Corriere del Veneto (Treviso e Belluno)
«L’ex base non è un lager, neanche un hotel 3 stelle»
«Cona non è un tre stelle e io non ci vivrei, se mi chiede questo, ma è ingiusto dipingere gli italiani come carcerieri». Così il prefetto di Venezia, Carlo Boffi, l’uomo dello Stato che ha risolto il caso.
VENEZIA «Facciamo presto, vero? I telefoni continuano a squillare, non possiamo fermarci: dobbiamo sistemare tutti». Carlo Boffi, il prefetto di Venezia «in prima linea»: giovedì è corso a Bojon (frazione di Campolongo Maggiore nel Veneziano), ha imbracciato un megafono della polizia per parlare ai 200 richiedenti asilo in marcia da Cona verso il suo ufficio, a Venezia e, tornato in prefettura, ha iniziato a cercare posti liberi nelle strutture d’accoglienza.
L’emergenza è rientrata, come ci siete riusciti?
«Merito del Patriarca, lo dobbiamo tutti ringraziare, il suo intervento ha permesso di risolvere l’emergenza».
I richiedenti asilo si sono rifiutati di tornare a Cona, dicono che le condizioni di vita sono inaccettabili, hanno ragione?
«Cona non è un hotel tre stelle e io non ci vivrei, se mi chiede questo, ma è ingiusto dipingere gli italiani come carcerieri. Sono stati fatti lavori per oltre 1,6 milioni di euro, di cui 260 mila quest’estate, gli spazi sono considerevoli: 210.605 metri quadrati, 13 mila coperti e di questi 9.685 destinati a dormitori, ci sono 172 docce e 213 wc. Non è corretto chiamarlo lager».
La prefettura ispeziona con regolarità l’hub?

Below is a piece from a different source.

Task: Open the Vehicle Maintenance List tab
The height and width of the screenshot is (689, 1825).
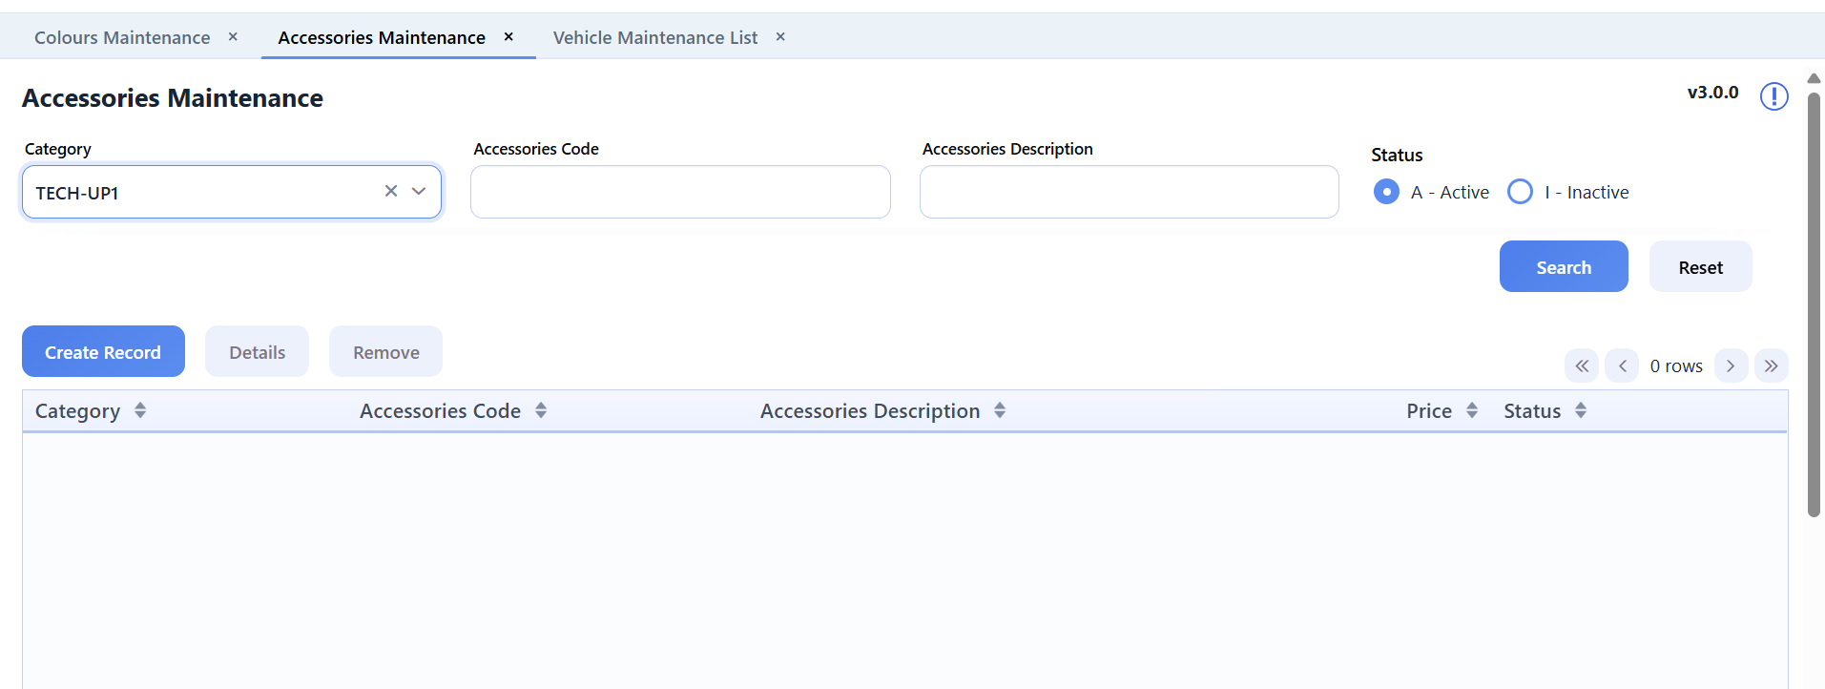Action: tap(655, 37)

«Ma non solo, nel 2017 ci sono stati 2 controlli dell’Usl servizio alimentazione, 2 controlli al mese del servizio igiene e profilassi dell’Usl e, mi creda, la Regione Veneto non fa sconti. Ci sono state 2 ispezioni dei Nas, una del Dipartimento territoriale del lavoro e 2 ministeriali».
Lei però è il primo a dire che l’accoglienza diffusa in piccoli centri è migliore.

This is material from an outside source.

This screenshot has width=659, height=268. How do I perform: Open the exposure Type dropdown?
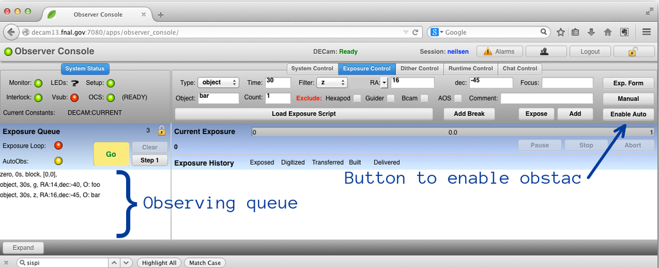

«Sì, l’accoglienza diffusa è meglio. Ma se i sindaci non vogliono, se non si trovano gli spazi, dobbiamo comunque garantire una sistemazione dignitosa. Mi rendo conto che in questa vicenda c’è stata strumentalizzazione politica ma esistono persone che ci buttano il sangue per l’accoglienza, sentirsi trattare così…». A cosa si riferisce? «Ieri (giovedì, ndr) chi ha trattato con me ha usato toni composti, mi hanno detto che è ricercatore all’Università di Padova, tra le varie parole usate, c’era: “È morta una donna (Sandrine Bakayoko, deceduta a gennaio, ndr)”. È vero, per tromboecncefalite bilaterale, non sono un medico, mio fratello lo è e mi dice che con questa patologia nemmeno se fosse stata in pronto soccorso si sarebbe salvata. Poco dopo che ho lasciato Roma, un dipendente ha avuto un infarto in Ministero, sarebbe come dire che nei Ministeri in Italia si muore».
I 200 hanno ottenuto di essere spostati, non teme che altri seguano l’esempio?
«C’è stata una particolare attenzione del ministro Marco Minniti per la situazione specifica, tesa».
Non ci sarà più lo stesso impegno?
«Dico che se non ci saranno più sbarchi, riusciremo a gestire tutto, in caso contrario saremo rovinati. E poi i 200 vedranno subito che non staranno così meglio dove vanno. Ma adesso la saluto, ne ho sistemati 92, ora devo tornare a lavorare».